We had a fairly relaxed 220 mile trundle today; the new lower French speed limit of 80 kph was actually quite relaxing on the affected roads that we used and didn’t seem to add much to our journey time either. Thankfully there was some cloud cover and as a result temperatures were a bit lower, it was still hot on occasions though.

It’s probably a good job that this blog doesn’t come with smell, as after two weeks of the crazy temperatures that we’ve had my riding gear is…disgusting! I’m going to hang it on a line and give it all a good hose off with high pressure water when I get home! That’s if I am let in the house, I have a vision of Mrs D refusing to let me in until I change clothes out in my workshop; ah, the trials of the long distance motorcyclist!
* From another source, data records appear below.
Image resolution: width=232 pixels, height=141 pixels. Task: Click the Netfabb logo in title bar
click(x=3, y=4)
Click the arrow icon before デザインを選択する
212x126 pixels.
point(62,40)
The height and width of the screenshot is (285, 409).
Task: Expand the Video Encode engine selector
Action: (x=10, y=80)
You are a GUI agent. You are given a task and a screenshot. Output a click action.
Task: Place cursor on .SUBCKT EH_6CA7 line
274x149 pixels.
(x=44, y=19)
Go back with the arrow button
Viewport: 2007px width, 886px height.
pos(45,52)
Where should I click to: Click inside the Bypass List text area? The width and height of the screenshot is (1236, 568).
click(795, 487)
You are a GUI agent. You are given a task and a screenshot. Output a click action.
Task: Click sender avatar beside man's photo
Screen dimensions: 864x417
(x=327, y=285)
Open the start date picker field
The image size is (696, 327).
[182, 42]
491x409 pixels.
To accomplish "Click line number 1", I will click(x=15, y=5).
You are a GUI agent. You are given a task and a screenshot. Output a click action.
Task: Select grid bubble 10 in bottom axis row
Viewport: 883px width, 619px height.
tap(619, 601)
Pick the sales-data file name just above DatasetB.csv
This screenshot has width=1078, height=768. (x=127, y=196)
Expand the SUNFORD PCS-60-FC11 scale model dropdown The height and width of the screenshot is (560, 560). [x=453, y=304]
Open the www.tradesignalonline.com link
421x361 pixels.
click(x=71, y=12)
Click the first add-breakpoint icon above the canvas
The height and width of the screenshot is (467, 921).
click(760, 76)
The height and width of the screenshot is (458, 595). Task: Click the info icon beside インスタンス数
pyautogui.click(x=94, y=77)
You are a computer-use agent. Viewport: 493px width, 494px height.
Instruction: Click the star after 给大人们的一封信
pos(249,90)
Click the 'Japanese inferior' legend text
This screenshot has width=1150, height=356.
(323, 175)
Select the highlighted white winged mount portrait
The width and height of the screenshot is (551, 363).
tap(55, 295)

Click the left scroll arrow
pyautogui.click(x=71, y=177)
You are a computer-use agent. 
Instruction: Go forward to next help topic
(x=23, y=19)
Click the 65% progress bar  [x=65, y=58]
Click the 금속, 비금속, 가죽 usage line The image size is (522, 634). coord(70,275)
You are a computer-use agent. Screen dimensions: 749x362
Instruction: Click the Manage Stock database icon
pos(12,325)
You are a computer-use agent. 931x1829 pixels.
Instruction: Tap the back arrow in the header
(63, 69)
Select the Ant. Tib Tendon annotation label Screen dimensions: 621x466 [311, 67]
Talking of long distance, today we tipped our hat to 2700 miles total for the trip so far, or 4345 kilometres if you prefer. Sure if you divide by the number of days it’s not crazy per day, but some of those days were hard ones, very hard.

Tonight I’m just sitting quietly enjoying a splendid meal and pondering on where we have been, what we have seen, the people who we met and the roads that we have travelled.

It really has been quite a journey.

Was La Route des Grande Alpes a monkey on my back before we set out?

Well, maybe, but not in a sinister way like the “Beast of Stelvio” was. Click here for that story!

Once we rode onto the epic route in Thonon les Bains it just seemed to give and give; I cant wait to tell you more about it.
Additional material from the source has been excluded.